The coordinates of the reflected triangle, P"Q"R", are:
P"(-1, -2), Q"(0, 3), R"(1, 0)
Part C:
To determine if triangles PQR and P''Q''R'' are congruent, we compare their corresponding side lengths and angles.
Comparing the side lengths:
PQ = P"Q" = √[(0-3)^2 + (9-(-6))^2] = √[9 + 225] = √234
QR = Q"R" = √[(0-(-3))^2 + (9-0)^2] = √[9 + 81] = √90
RP = R"P" = √[(-3-1)^2 + (0-(-2))^2] = √[16 + 4] = √20 = 2√5
Comparing the angles:
∠P = ∠P", ∠Q = ∠Q", ∠R = ∠R"
Since the side lengths and angles of triangles PQR and P''Q''R'' are equal, the two triangles are congruent.
Before we proceed to answer the questions, let's plot the given triangles on a coordinate grid to visualize them.
Triangle PQR:
P(3, -6), Q(0, 9), R(-3, 0)
Triangle P'Q'R':
P'(1, -2), Q'(0, 3), R'(-1, 0)
Here is a visual representation of the two triangles:
Triangle PQR:
P(3, -6) -- Q(0, 9)
\ /
\ /
R(-3, 0)
Triangle P'Q'R':
P'(1, -2) -- Q'(0, 3)
\ /
\ /
R'(-1, 0)
Now, let's proceed to answer each part of the question:
Part A: What is the scale factor of the dilation that transforms triangle PQR to triangle P'Q'R'? Explain your answer.
To find the scale factor of a dilation, we can compare the lengths of corresponding sides of the two triangles.
For example, let's consider side PQ in triangle PQR and side P'Q' in triangle P'Q'R':
Length of PQ = sqrt((0 - 3)^2 + (9 - (-6))^2) = sqrt(3^2 + 15^2) = sqrt(9 + 225) = sqrt(234)
Length of P'Q' = sqrt((0 - 1)^2 + (3 - (-2))^2) = sqrt(1^2 + 5^2) = sqrt(1 + 25) = sqrt(26)
The scale factor is the ratio of the corresponding side lengths:
Scale factor = Length of P'Q' / Length of PQ
= sqrt(26) / sqrt(234)
To simplify this, we can multiply both the numerator and denominator by sqrt(234) to eliminate the square roots in the denominator:
Scale factor = (sqrt(26) * sqrt(234)) / (sqrt(234) * sqrt(234))
= sqrt(6084) / 234
= 78 / 234
= 1 / 3
Therefore, the scale factor of the dilation that transforms triangle PQR to triangle P'Q'R' is 1/3.

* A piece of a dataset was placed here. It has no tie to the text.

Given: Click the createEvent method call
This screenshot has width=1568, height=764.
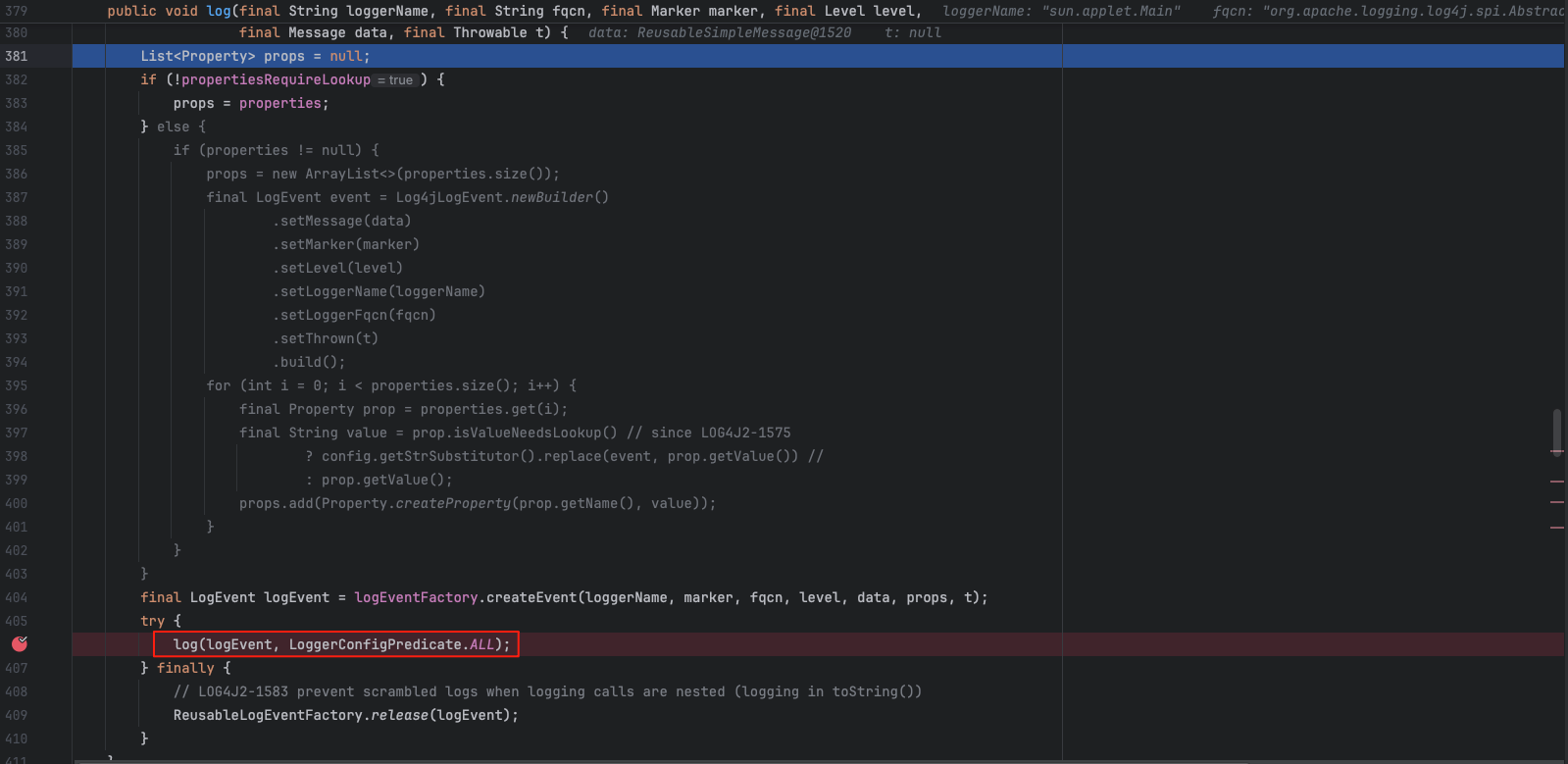Looking at the screenshot, I should [531, 597].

Part B: Write the coordinates of triangle P"Q"R" obtained after P'Q'R' is reflected about the y-axis.
To reflect a point about the y-axis, we only need to negate the x-coordinate. Reflecting each point of triangle P'Q'R' in this way, we obtain triangle P"Q"R":
P"(-1, -2), Q"(0, 3), R"(1, 0)
So, the coordinates of triangle P"Q"R" after reflection about the y-axis are P"(-1, -2), Q"(0, 3), and R"(1, 0).

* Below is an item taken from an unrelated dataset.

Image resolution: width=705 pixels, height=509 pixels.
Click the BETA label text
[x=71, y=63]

Part C: Are the two triangles PQR and P''Q''R'' congruent? Explain your answer.
Two triangles are congruent if their corresponding sides and angles are equal. Let's check if the corresponding sides and angles of triangles PQR and P"Q"R" are equal:
Sides:
- Side PQ and side P"Q" have equal lengths.
- Side QR and side Q"R" have equal lengths.
- Side RP and side R"P" have equal lengths.
Angles:
- Angle PQR and angle P"Q"R" have equal measures.
- Angle QRP and angle Q"R"P" have equal measures.
- Angle RPQ and angle R"P"Q" have equal measures.
Since all corresponding sides and angles of triangles PQR and P"Q"R" are equal, we can conclude that these triangles are congruent.
Therefore, triangles PQR and P"Q"R" are congruent.